Task details> When you write the records again, keep every line exactly as it was.

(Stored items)
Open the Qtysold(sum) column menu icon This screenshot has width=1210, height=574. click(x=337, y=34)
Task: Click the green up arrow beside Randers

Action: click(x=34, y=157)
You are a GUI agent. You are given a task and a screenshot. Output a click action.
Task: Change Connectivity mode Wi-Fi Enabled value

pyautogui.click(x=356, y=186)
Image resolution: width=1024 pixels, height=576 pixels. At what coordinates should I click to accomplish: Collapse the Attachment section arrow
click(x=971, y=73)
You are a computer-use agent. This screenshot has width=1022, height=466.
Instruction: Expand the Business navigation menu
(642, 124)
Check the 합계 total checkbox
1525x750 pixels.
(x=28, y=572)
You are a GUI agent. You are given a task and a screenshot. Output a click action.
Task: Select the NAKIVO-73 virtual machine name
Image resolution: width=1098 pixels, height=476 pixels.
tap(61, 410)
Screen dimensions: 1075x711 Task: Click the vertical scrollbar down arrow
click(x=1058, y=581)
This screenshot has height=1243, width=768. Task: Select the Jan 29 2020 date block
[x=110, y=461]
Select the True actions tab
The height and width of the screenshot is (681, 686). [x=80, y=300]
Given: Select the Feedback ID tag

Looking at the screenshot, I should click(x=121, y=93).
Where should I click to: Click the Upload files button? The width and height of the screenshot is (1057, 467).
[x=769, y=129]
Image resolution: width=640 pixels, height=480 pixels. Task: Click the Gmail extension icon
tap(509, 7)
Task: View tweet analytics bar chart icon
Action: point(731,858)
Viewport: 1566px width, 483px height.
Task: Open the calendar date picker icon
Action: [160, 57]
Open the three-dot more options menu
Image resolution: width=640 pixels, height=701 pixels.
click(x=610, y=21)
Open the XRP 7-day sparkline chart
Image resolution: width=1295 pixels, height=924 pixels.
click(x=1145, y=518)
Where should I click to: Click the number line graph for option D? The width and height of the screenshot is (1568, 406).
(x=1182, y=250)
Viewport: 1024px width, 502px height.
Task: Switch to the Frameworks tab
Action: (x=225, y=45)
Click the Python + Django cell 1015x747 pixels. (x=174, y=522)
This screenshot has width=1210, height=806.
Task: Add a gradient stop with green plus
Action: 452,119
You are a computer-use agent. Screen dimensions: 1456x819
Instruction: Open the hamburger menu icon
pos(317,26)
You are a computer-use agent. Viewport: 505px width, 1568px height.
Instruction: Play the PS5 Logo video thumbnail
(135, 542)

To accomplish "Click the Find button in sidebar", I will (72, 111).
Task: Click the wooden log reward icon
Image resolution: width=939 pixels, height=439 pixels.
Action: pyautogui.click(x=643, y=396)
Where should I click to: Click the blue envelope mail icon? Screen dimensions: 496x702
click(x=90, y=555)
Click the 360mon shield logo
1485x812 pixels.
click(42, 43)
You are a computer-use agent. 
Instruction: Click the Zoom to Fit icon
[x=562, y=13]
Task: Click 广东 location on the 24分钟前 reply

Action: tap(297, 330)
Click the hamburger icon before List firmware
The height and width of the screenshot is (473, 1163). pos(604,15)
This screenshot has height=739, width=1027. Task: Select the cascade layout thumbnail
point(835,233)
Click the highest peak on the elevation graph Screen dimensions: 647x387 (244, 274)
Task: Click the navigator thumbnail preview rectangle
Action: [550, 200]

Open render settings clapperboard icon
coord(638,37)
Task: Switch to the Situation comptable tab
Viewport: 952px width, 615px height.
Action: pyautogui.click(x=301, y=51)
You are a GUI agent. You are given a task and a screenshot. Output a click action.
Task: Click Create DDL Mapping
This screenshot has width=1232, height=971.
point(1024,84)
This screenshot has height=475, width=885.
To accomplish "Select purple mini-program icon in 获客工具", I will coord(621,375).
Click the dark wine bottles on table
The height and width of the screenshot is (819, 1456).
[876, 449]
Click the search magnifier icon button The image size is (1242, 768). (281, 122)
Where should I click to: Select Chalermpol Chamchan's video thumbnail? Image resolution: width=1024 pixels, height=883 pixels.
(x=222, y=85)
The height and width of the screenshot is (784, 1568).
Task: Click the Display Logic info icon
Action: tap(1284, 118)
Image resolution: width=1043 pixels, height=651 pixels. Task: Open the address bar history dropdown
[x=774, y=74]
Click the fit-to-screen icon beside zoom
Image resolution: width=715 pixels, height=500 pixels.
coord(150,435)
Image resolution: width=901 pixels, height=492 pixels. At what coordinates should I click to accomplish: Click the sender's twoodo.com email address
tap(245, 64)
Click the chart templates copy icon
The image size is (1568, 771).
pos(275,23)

The completed task>
Open the Qtysold(sum) column menu icon This screenshot has width=1210, height=574. click(x=337, y=34)
Task: Click the green up arrow beside Randers

Action: click(x=34, y=157)
You are a GUI agent. You are given a task and a screenshot. Output a click action.
Task: Change Connectivity mode Wi-Fi Enabled value

pyautogui.click(x=356, y=186)
Image resolution: width=1024 pixels, height=576 pixels. At what coordinates should I click to accomplish: Collapse the Attachment section arrow
click(x=971, y=73)
You are a computer-use agent. This screenshot has width=1022, height=466.
Instruction: Expand the Business navigation menu
(642, 124)
Check the 합계 total checkbox
1525x750 pixels.
(x=28, y=572)
You are a GUI agent. You are given a task and a screenshot. Output a click action.
Task: Select the NAKIVO-73 virtual machine name
Image resolution: width=1098 pixels, height=476 pixels.
tap(61, 410)
Screen dimensions: 1075x711 Task: Click the vertical scrollbar down arrow
click(x=1058, y=581)
This screenshot has height=1243, width=768. Task: Select the Jan 29 2020 date block
[x=110, y=461]
Select the True actions tab
The height and width of the screenshot is (681, 686). [x=80, y=300]
Given: Select the Feedback ID tag

Looking at the screenshot, I should click(x=121, y=93).
Where should I click to: Click the Upload files button? The width and height of the screenshot is (1057, 467).
[x=769, y=129]
Image resolution: width=640 pixels, height=480 pixels. Task: Click the Gmail extension icon
tap(509, 7)
Task: View tweet analytics bar chart icon
Action: point(731,858)
Viewport: 1566px width, 483px height.
Task: Open the calendar date picker icon
Action: [160, 57]
Open the three-dot more options menu
Image resolution: width=640 pixels, height=701 pixels.
click(x=610, y=21)
Open the XRP 7-day sparkline chart
Image resolution: width=1295 pixels, height=924 pixels.
click(x=1145, y=518)
Where should I click to: Click the number line graph for option D? The width and height of the screenshot is (1568, 406).
(x=1182, y=250)
Viewport: 1024px width, 502px height.
Task: Switch to the Frameworks tab
Action: (x=225, y=45)
Click the Python + Django cell 1015x747 pixels. (x=174, y=522)
This screenshot has width=1210, height=806.
Task: Add a gradient stop with green plus
Action: 452,119
You are a computer-use agent. Screen dimensions: 1456x819
Instruction: Open the hamburger menu icon
pos(317,26)
You are a computer-use agent. Viewport: 505px width, 1568px height.
Instruction: Play the PS5 Logo video thumbnail
(135, 542)

To accomplish "Click the Find button in sidebar", I will (72, 111).
Task: Click the wooden log reward icon
Image resolution: width=939 pixels, height=439 pixels.
Action: pyautogui.click(x=643, y=396)
Where should I click to: Click the blue envelope mail icon? Screen dimensions: 496x702
click(x=90, y=555)
Click the 360mon shield logo
1485x812 pixels.
click(42, 43)
You are a computer-use agent. 
Instruction: Click the Zoom to Fit icon
[x=562, y=13]
Task: Click 广东 location on the 24分钟前 reply

Action: tap(297, 330)
Click the hamburger icon before List firmware
The height and width of the screenshot is (473, 1163). pos(604,15)
This screenshot has height=739, width=1027. Task: Select the cascade layout thumbnail
point(835,233)
Click the highest peak on the elevation graph Screen dimensions: 647x387 (244, 274)
Task: Click the navigator thumbnail preview rectangle
Action: [550, 200]

Open render settings clapperboard icon
coord(638,37)
Task: Switch to the Situation comptable tab
Viewport: 952px width, 615px height.
Action: pyautogui.click(x=301, y=51)
You are a GUI agent. You are given a task and a screenshot. Output a click action.
Task: Click Create DDL Mapping
This screenshot has width=1232, height=971.
point(1024,84)
This screenshot has height=475, width=885.
To accomplish "Select purple mini-program icon in 获客工具", I will coord(621,375).
Click the dark wine bottles on table
The height and width of the screenshot is (819, 1456).
[876, 449]
Click the search magnifier icon button The image size is (1242, 768). (281, 122)
Where should I click to: Select Chalermpol Chamchan's video thumbnail? Image resolution: width=1024 pixels, height=883 pixels.
(x=222, y=85)
The height and width of the screenshot is (784, 1568).
Task: Click the Display Logic info icon
Action: tap(1284, 118)
Image resolution: width=1043 pixels, height=651 pixels. Task: Open the address bar history dropdown
[x=774, y=74]
Click the fit-to-screen icon beside zoom
Image resolution: width=715 pixels, height=500 pixels.
coord(150,435)
Image resolution: width=901 pixels, height=492 pixels. At what coordinates should I click to accomplish: Click the sender's twoodo.com email address
tap(245, 64)
Click the chart templates copy icon
The image size is (1568, 771).
pos(275,23)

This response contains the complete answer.